Locate each line of the material that contains "screenshot", then return it.

Records provided:
>>>

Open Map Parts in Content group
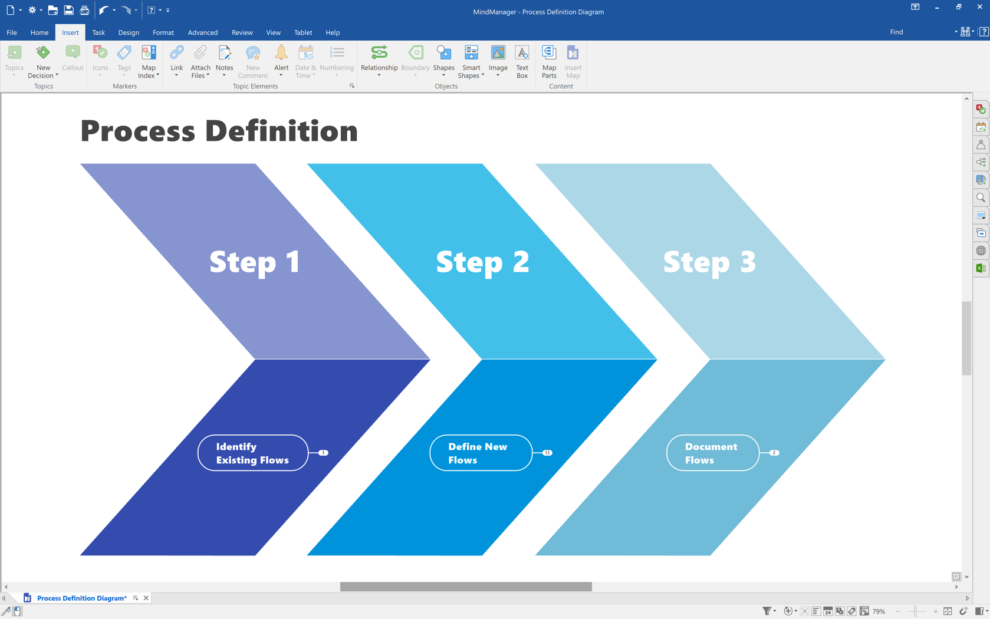Image resolution: width=990 pixels, height=619 pixels. pos(549,58)
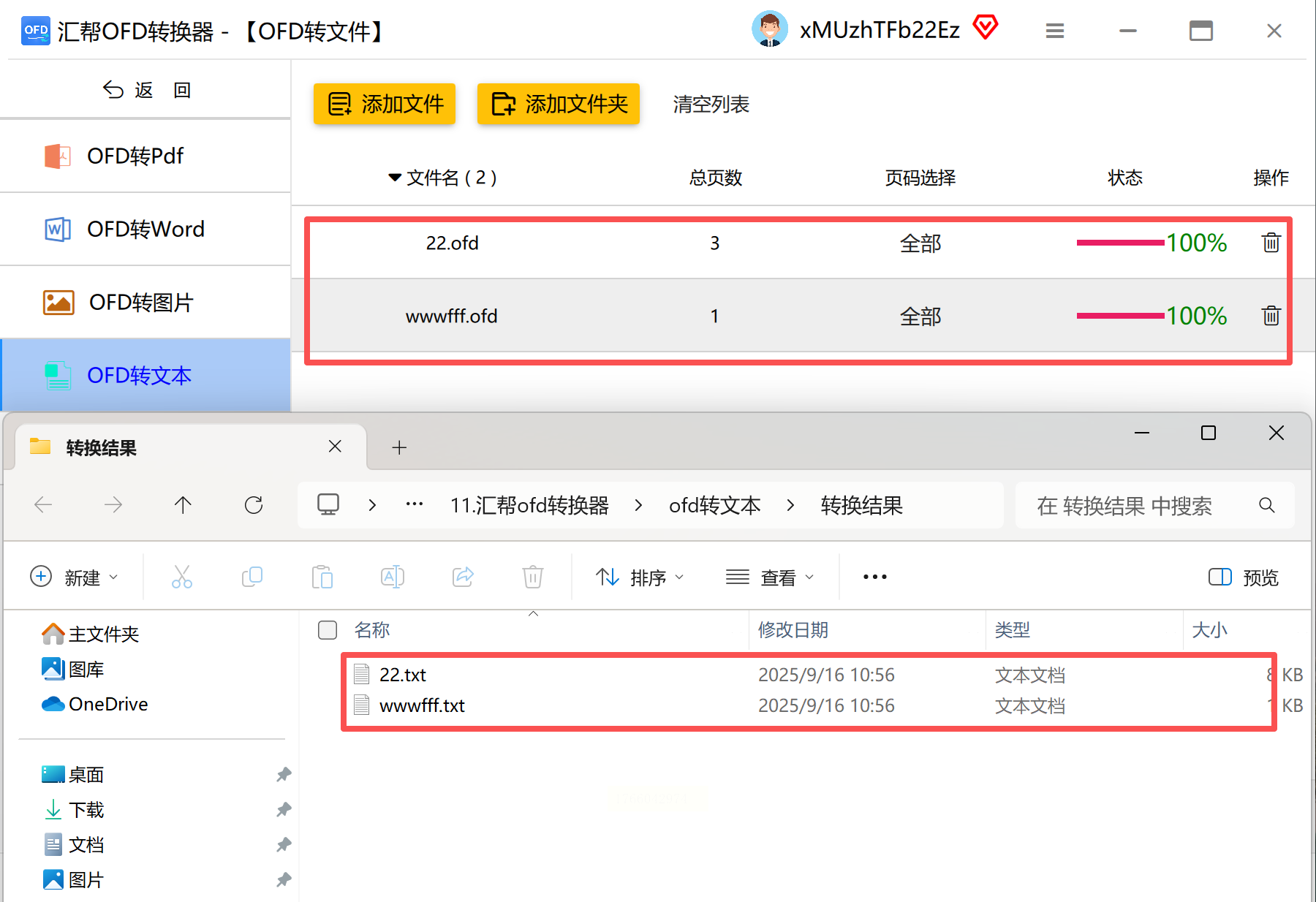Image resolution: width=1316 pixels, height=902 pixels.
Task: Open the hamburger menu in converter title bar
Action: click(x=1054, y=31)
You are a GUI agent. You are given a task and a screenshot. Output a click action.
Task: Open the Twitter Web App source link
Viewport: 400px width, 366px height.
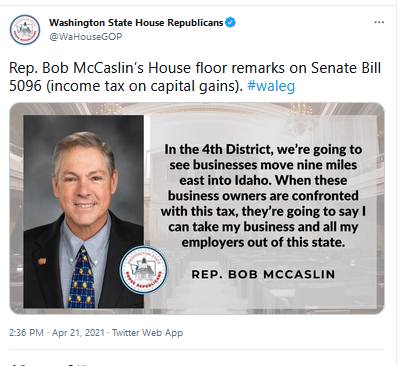coord(147,333)
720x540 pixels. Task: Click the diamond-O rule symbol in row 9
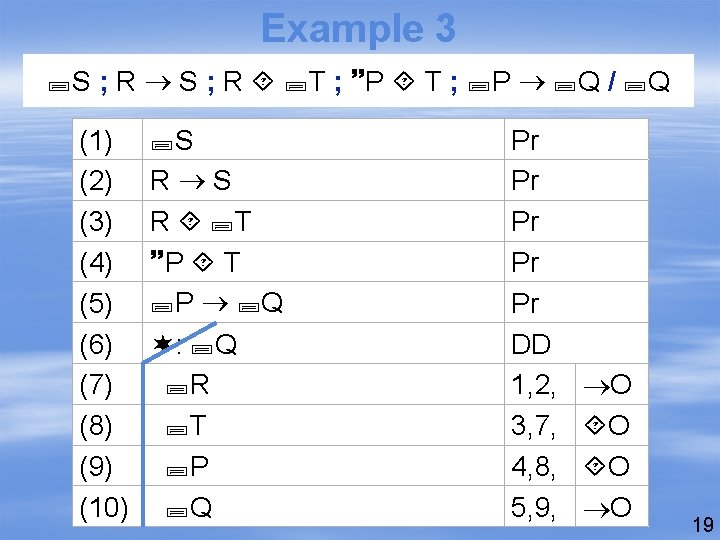(607, 467)

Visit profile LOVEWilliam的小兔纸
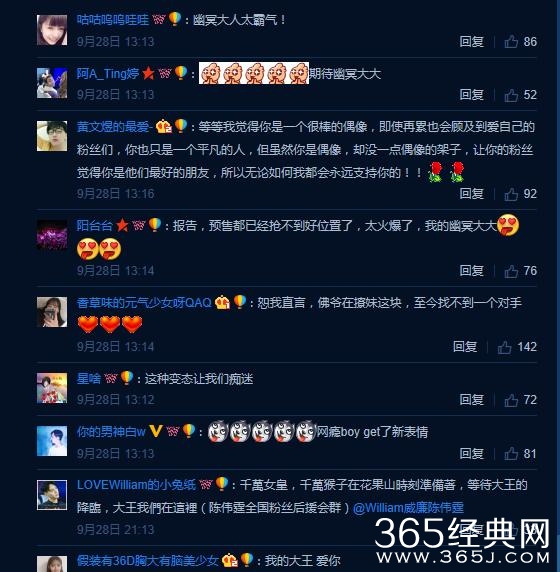[x=136, y=485]
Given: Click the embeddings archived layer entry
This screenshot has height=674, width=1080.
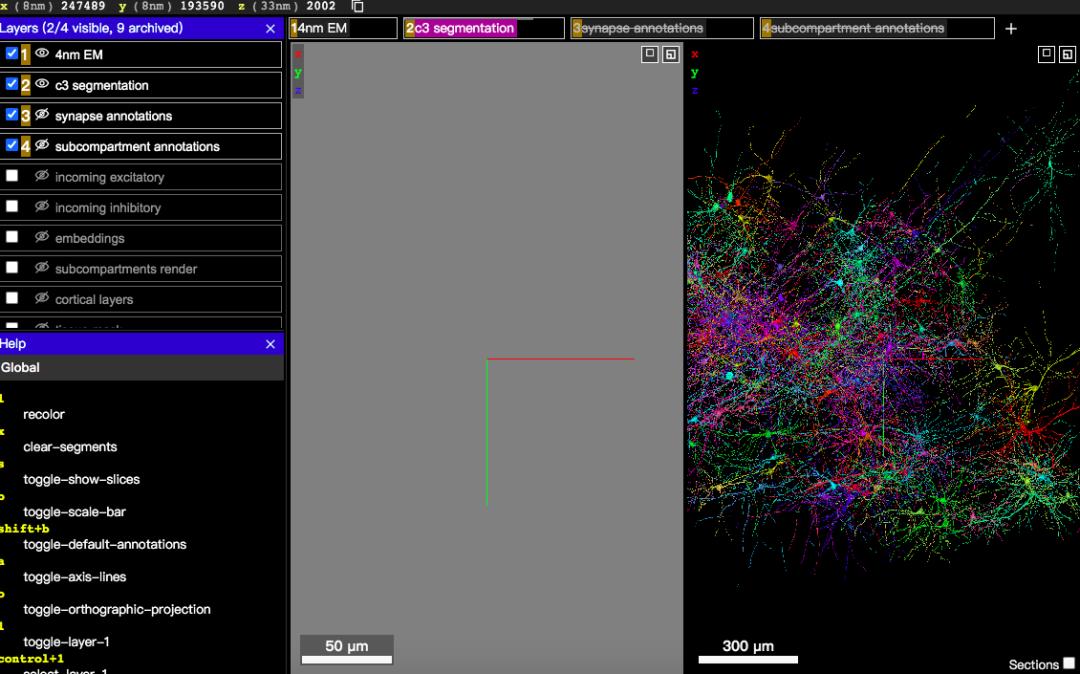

<<<

The answer:
You are a GUI agent. You are given a task and a screenshot. Output a click action.
This screenshot has height=674, width=1080.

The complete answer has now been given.